When your company's sales start falling, or your original brand and business model aren't enough to yield success, sometimes there aren't many options. You can close up shop and cut your losses, but most entrepreneurs are reluctant to leave their dreams behind and admit defeat.

Your best option is often undergoing a rebranding campaign, pivoting the company's products, image, or approach to meet the demands of a new demographic or to reset expectations for your company altogether.

Rebranding Examples

The best way to understand the power of rebranding is to look at examples of companies that have done it successfully in the past:

1. Lee. Now one of the most prominent jeans companies in the United States, Lee actually has a long--and eclectic--history. The company was established by Henry David Lee in 1889, and focused on the wholesale grocery industry.

Over the next few years, Lee transitioned to shipping perishable goods, but became unhappy with the inconsistent attire of his suppliers. To solve this need, Lee opened a new factory to produce and sell denim clothing, such as jackets and overalls.

With thriving sales throughout, Lee expanded throughout the 1960s, and pushed to become a more recognizable, approachable denim brand for mainstream consumers in the 70s, 80s, and 90s.

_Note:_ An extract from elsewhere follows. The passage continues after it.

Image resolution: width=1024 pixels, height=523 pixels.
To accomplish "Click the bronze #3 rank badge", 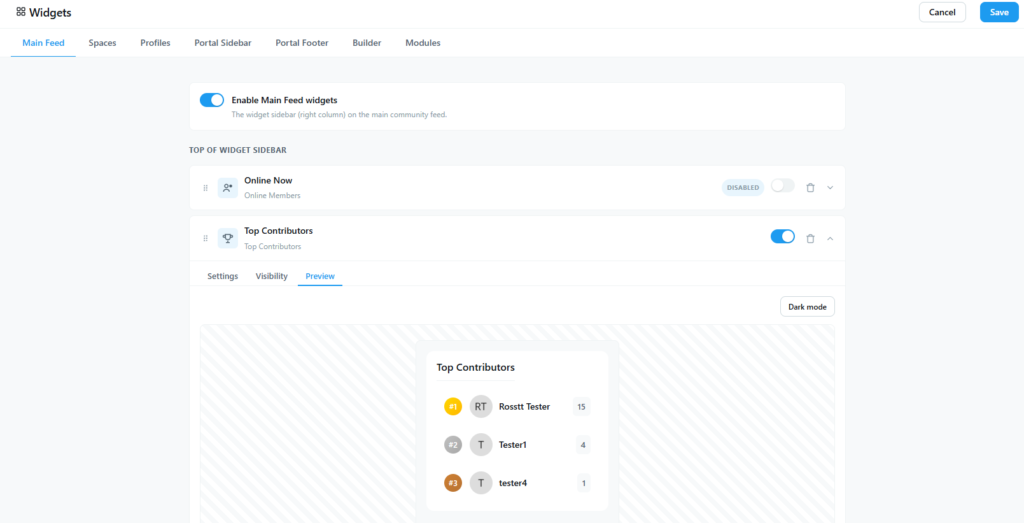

2. Old Spice. If you'd only heard about Old Spice before 2010, you might be forgiven for thinking of it as a brand for an older generation--back then, it was a brand largely unnoticed by young consumers. Then, in 2010, it launched an impressive rebranding campaign featuring a series of zany, nonsensical viral video advertisements meant specifically to appeal to younger audiences. Since then, sales among young consumers has skyrocketed, and people see Old Spice in an entirely different light.

3. PBR. Pabst Blue Ribbon is well-known as an inexpensive, blue-collar, Milwaukee lager favored by college students because of its cheapness and accessibility--that is, if you live in the United States.

Recently, PBR launched a new product line--and an entirely new brand--in China, where its Blue Ribbon 1844 brew sells for a whopping $44. China now represents the world's largest beer market, and has a particular taste for high-end alcoholic beverages; PBR saw the opportunity, though it deviated from their core brand, and invested in oak whiskey barrels to create a product that fit.

4. Target. If you only judge Target based on its current status as a yuppie haven for low-cost, yet high-quality goods, you might never guess that back in the 90s, it was seen as practically indistinguishable from other discount retailers like K-Mart or Wal-Mart. When it started facing stiffer competition, and realized it need to differentiate itself, Target started forging exclusive contracts with high-profile designers, and including more pared-down versions of designer apparel in its stores. Since then, Target's image has fundamentally changed, and its presence has exploded throughout the country.

5. Harley Davidson. Harley-Davidson always had a recognizable brand, but in the mid-1980s, the company was on the verge of going bankrupt. It was millions of dollars in debt, with little hope for long-term recovery. Instead of giving up, the company started investing more in the quality of its products, and soon built a reputation for reliability that helped restore its status as an industry leader.

Key Lessons

So what lessons can you learn from these examples?

  • Consider a new demographic. You don't have to stay with your original target demographic; sometimes, shifting your audience is all it takes to find success.
  • Don't be afraid of a dramatic overhaul. Going with a product or approach that's nearly opposite your original angle could be just what your company needs--even if it's a risky move.
  • Try to solve a true need. Focus your efforts on finding out what your prospective customers truly need--even if it means changing course.

Rebranding isn't right for every company, but when your back's against the wall, it's one of your best options to achieve escape velocity.

Learn from the successes of companies past, and don't be afraid to take a risk.